Bayani: Fighting Game, alternatively known as Bayani: Kanino Ka Kakampi? is a Philippine indie fighting video game developed by Ranida Games which features characters inspired by historical figures from Philippine history.

==Characters==
As of August 2018, the roster of Bayani features eight playable warriors. The roster consists of Joe Rizal, Dre, Rio, Tonio, Leon, Lolang Tsora, Fernando, and Oria.

==Development==
===Game design===
Bayani was developed by Philippine game developer, Ranida Games. It is a 1-on-1 fighting game

Robert Edward Cruz is the lead game designer while a dedicated developer was tasked to work on one of the characters of the game. Anthony Dacayo is responsible for the character designs while cel shading is used to render the characters.

The characters are inspired from historical figures often considered as national heroes while historical events and landmarks were also used as basis for other elements of the game's design. However the game is set in the far future where the Philippines is known as the Neorepublic of the Philippines and Europe is known as Neuropa.

In terms of fighting mechanics, there are three types of attack commands; light, medium, heavy. Certain combinations allows players to perform combo attacks. Air juggle mechanic is also incorporated in the game allowing the player to send their opponent's character in the air and hit them multiple times before they fall to the ground.

===Marketing===
Bayani was first announced to the public by Ranida Games during the 2016 Electronic Sports and Gaming Summit at the SMX Convention Center in Pasig. A prototype version of the game featuring just two characters, Joe Rizal and Dre, was showcased with attendees allowed to play a demo of the game.
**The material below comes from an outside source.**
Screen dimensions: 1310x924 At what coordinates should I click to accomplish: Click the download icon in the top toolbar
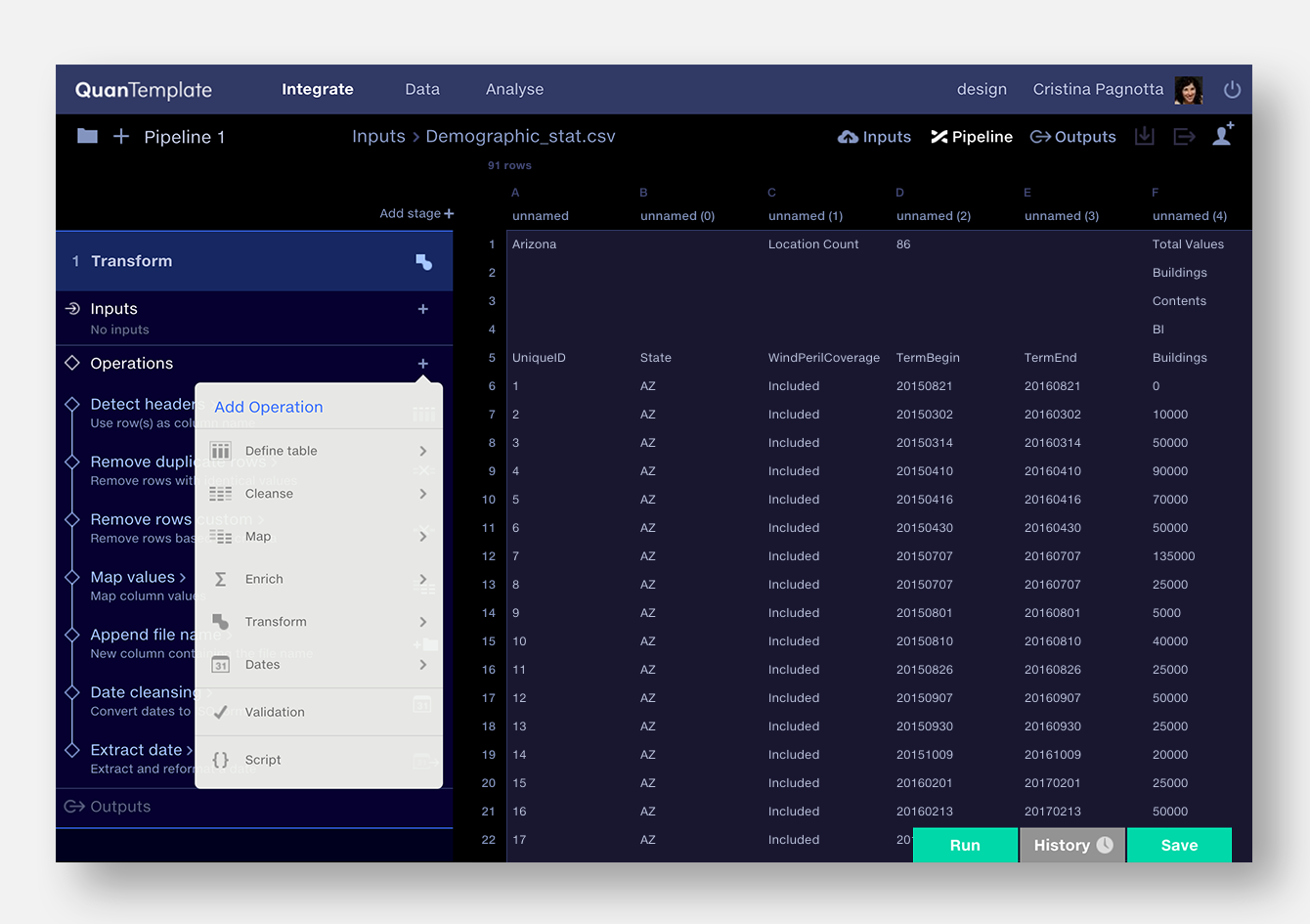pyautogui.click(x=1144, y=136)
At the 2017 iteration of the summit, Ranida Games showcased Bayani again.

From August 27 to 31, 2018 a more complete version of the game was made available for demo play at the SM City Masinag as a commemoration of National Heroes Day.

The game was officially released on June 12, 2019 on Steam for early access, the full version is in development and other consoles are planning in the future, but it was delayed due to the COVID-19 pandemic.